Almost everyone is on Facebook these days. The social networking site famously attracted its 1 billionth user in late 2012 and has added millions more since. By December 2013, a reported 1.19 billion people checked Facebook every day. With numbers like that, chances are good that your customers are also on the site.
So how should you, as a small business owner, manage your company’s Facebook page? Jason McDonald, director of JM Internet Group, a social media and SEO consulting company in Fremont, Calif., offers a few key pieces of advice.
Make it fun
First, don’t treat your Facebook page like your Twitter page. Twitter is a perfect medium to send out a dozen messages a day, many of them advertising your company via coupon codes, etc. Facebook is much different.
“Facebook is friends, family, fun. If you can connect to that persona, great,” says McDonald. This means posting status updates with photos, lighthearted comments about current events and engaging with customers. It also means avoiding self-promotional posts as much as possible.
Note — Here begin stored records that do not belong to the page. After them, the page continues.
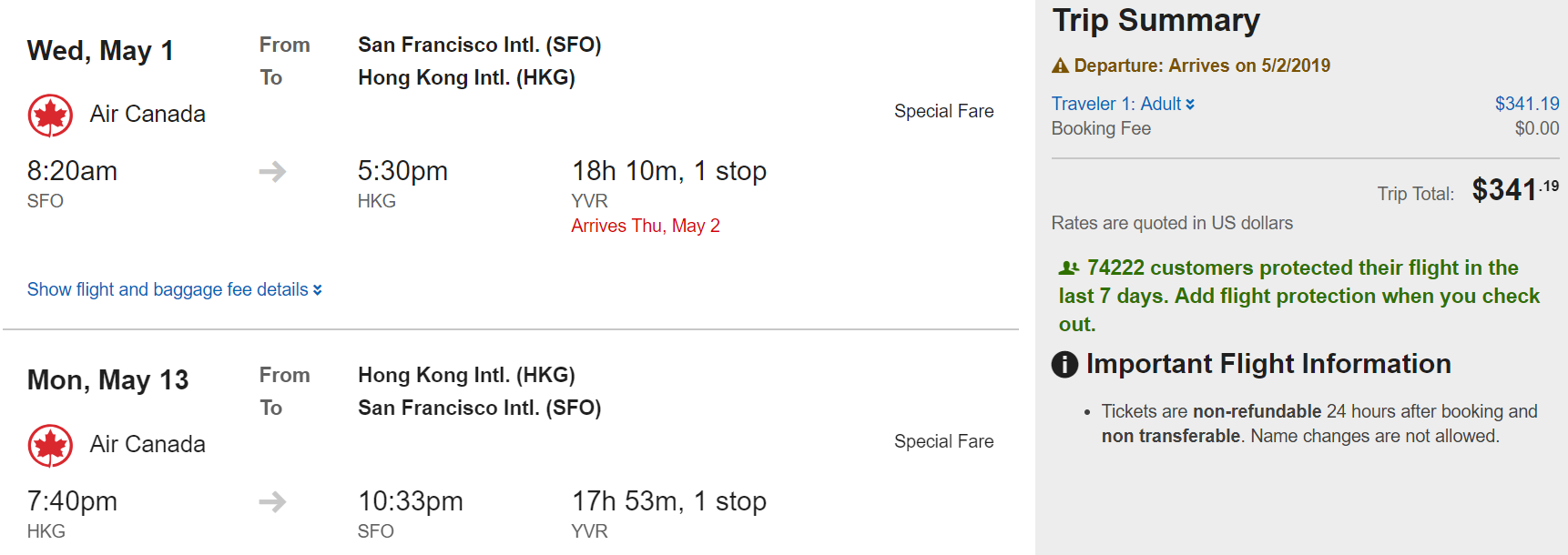Click the Trip Summary heading
The width and height of the screenshot is (1568, 555).
(x=1156, y=20)
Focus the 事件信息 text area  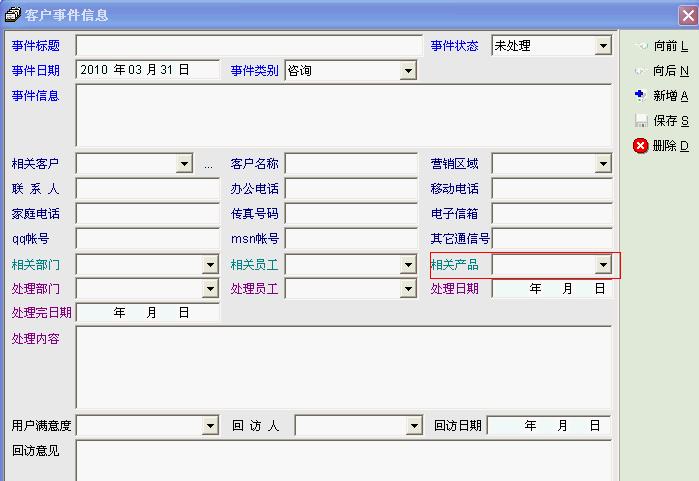point(343,115)
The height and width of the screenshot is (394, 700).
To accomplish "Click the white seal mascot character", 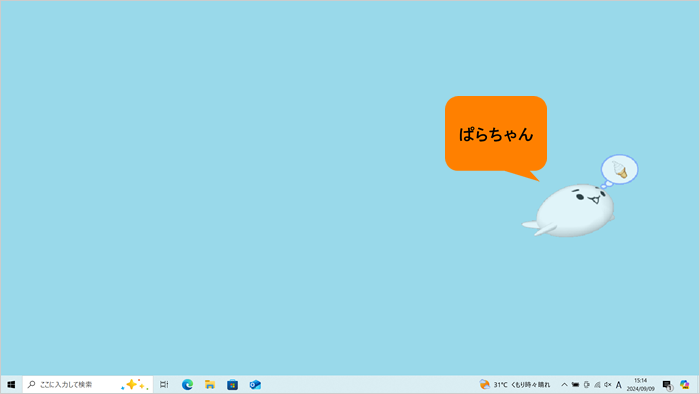I will pos(571,211).
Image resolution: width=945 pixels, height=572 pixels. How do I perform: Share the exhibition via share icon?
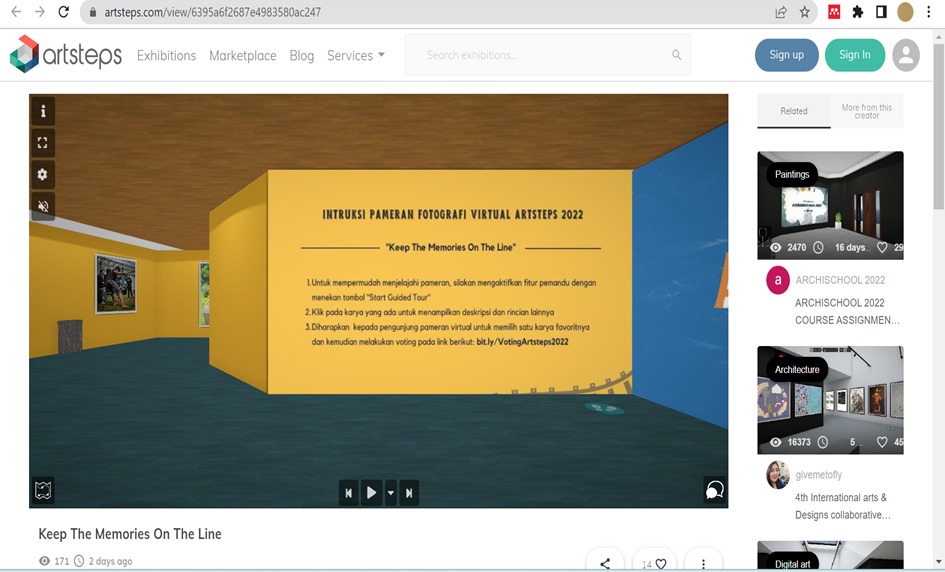(605, 564)
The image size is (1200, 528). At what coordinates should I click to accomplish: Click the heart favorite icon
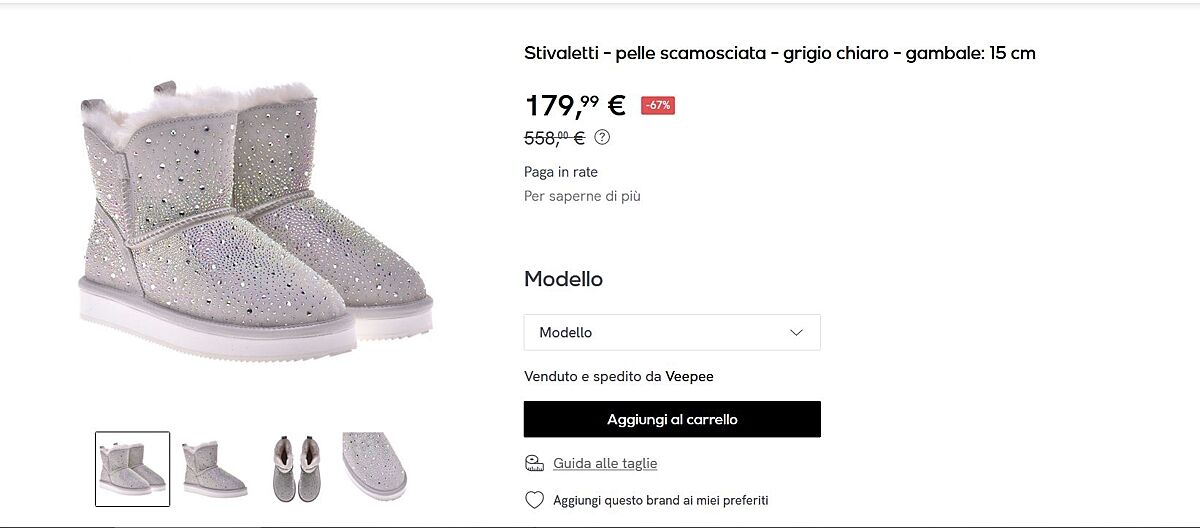tap(534, 500)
According to McDonald, companies should only highlight promotional messages (i.e. discounts) every 10th or 20th post.
It can be easy to make your Facebook page fun if you own a pizza restaurant (McDonald recommends posting pictures of kids at a little league party or the scene at your restaurant during Friday happy hour), but what your business isn’t so lively? What if you are the head of an engineering practice or CPA firm?
“You can still make boring topics fun,” says McDonald. “If you own an engineering company, put up a funny picture once a week and have a caption contest to engage your followers. The caption with the most likes gets a gift card or industry book.
“Or post blogs and news from other places that have to do with your industry. Or post something everyone can relate to like how Mondays can be a bit of a drag. You will get tons of comments from people commiserating.”
Most importantly, think from the perspective of your customer. Ask yourself why your customer is logging onto Facebook in the first place, McDonald recommends. Many of them are coming to be entertained; make your page fun and your number of followers will increase.
Make sure you control your page
While you may assign the task of Facebook posting to a lower level member of your team, make sure that you still know your account’s user name and password to avoid a potential disaster. “If you assign control of the page to someone else and that person quits, he or she may take the page with them,” says McDonald. “As a business owner, it is a security issue. Take inventory of what you control.”
Set up a corporate page, not a personal page
Facebook is pretty serious about verifying whom you are when creating a new account. “They will kill your page if you set up a personal profile instead of a business profile by mistake,” he says. “Personal profiles and business pages are different things. Make sure you are setting up the right one.”